Now I just need to solve this bypass switch.

antonis

Quote from: SprinkleSpraycan on November 13, 2024, 02:45:40 PMNow I just need to solve this bypass switch.

If, despite IN-OUT grounded AND pull-down resistors presence, popping persists it should be time to focus on LED popping
"I'm getting older while being taught all the time" Solon the Athenian..
"I don't mind  being taught all the time but I do mind a lot getting old" Antonis the Thessalonian..

SprinkleSpraycan

Quote from: antonis on November 13, 2024, 03:30:50 PM
Quote from: SprinkleSpraycan on November 13, 2024, 02:45:40 PMNow I just need to solve this bypass switch.

If, despite IN-OUT grounded AND pull-down resistors presence, popping persists it should be time to focus on LED popping


I thought about that. I disconnected the led from the bypass switch and it still popped.
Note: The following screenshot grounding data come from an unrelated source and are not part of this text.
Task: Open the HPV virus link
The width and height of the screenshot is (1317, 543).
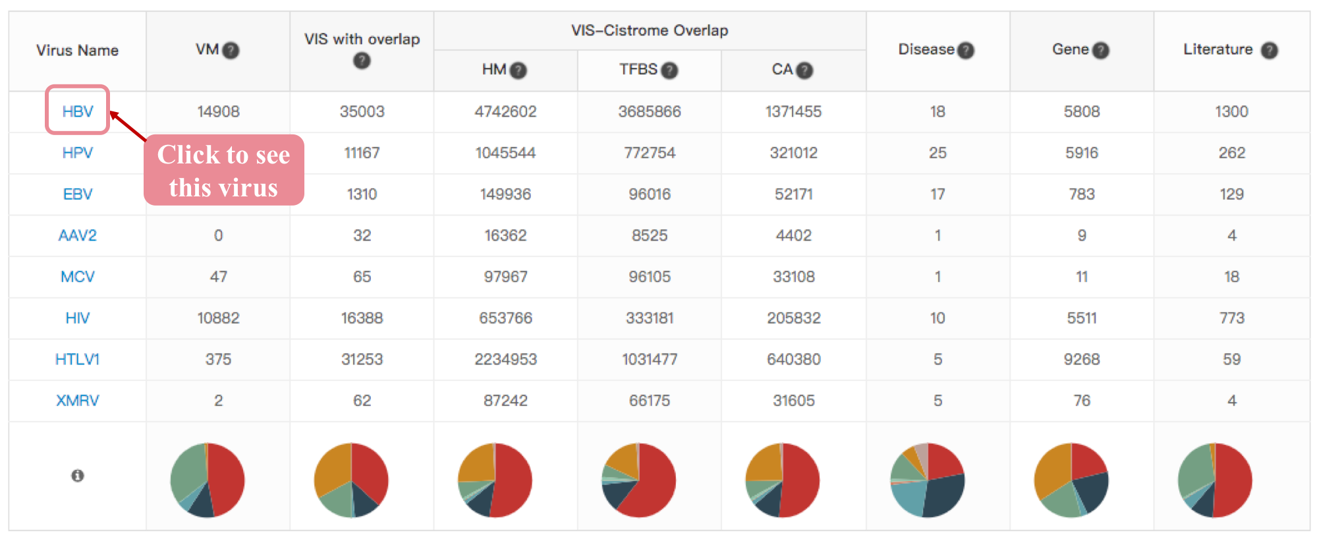Action: coord(78,153)
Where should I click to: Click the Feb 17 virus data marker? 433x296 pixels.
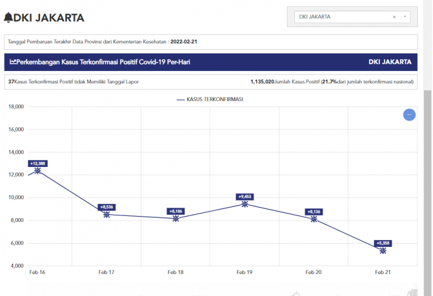pos(107,215)
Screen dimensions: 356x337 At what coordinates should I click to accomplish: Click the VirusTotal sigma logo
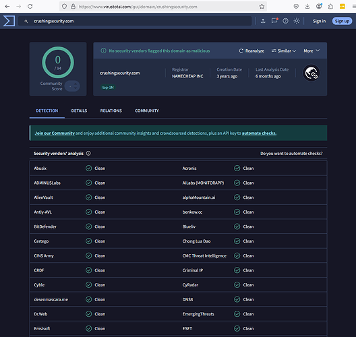coord(9,21)
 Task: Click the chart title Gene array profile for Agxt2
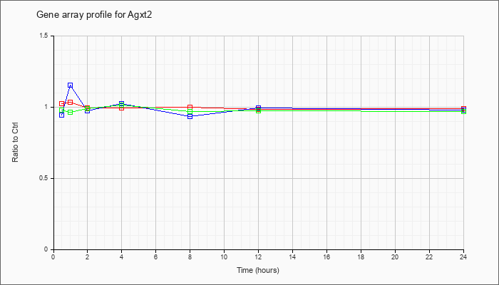click(x=94, y=15)
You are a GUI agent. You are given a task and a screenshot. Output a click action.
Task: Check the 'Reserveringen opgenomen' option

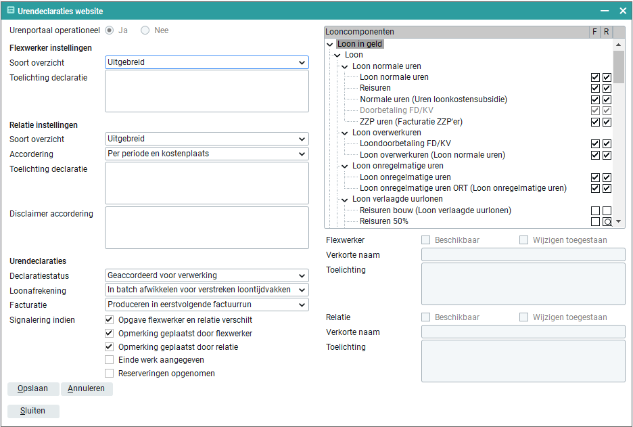pos(110,374)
Should I do more to rule out the led?

antonis

#7
Quote from: SprinkleSpraycan on November 13, 2024, 04:12:11 PMShould I do more to rule out the led?

If you're sure it isn't switch mechanical pop, I'd put the blame on C22..

Try to disconnect R20 (just for testing purpose).. If pop is eliminated, proceed to resistive voltage divider bias for Q1..
(but interchange R38 & R39..)
"I'm getting older while being taught all the time" Solon the Athenian..
"I don't mind  being taught all the time but I do mind a lot getting old" Antonis the Thessalonian..

SprinkleSpraycan

Quote from: antonis on November 13, 2024, 04:34:36 PM
Quote from: SprinkleSpraycan on November 13, 2024, 04:12:11 PMShould I do more to rule out the led?

If you're sure it isn't switch mechanical pop, I'd put the blame on C22..

Try to disconnect R20 (just for testing purpose).. If pop is eliminated, proceed to resistive voltage divider bias for Q1..
(but interchange R38 & R39..)

I hate when I'm the sole problem. 🥴
I've looked at this layout 100 times but 101 was what was needed apparently. My 1M pdr at the input wasn't actually touching ground. So guess what, no pop now.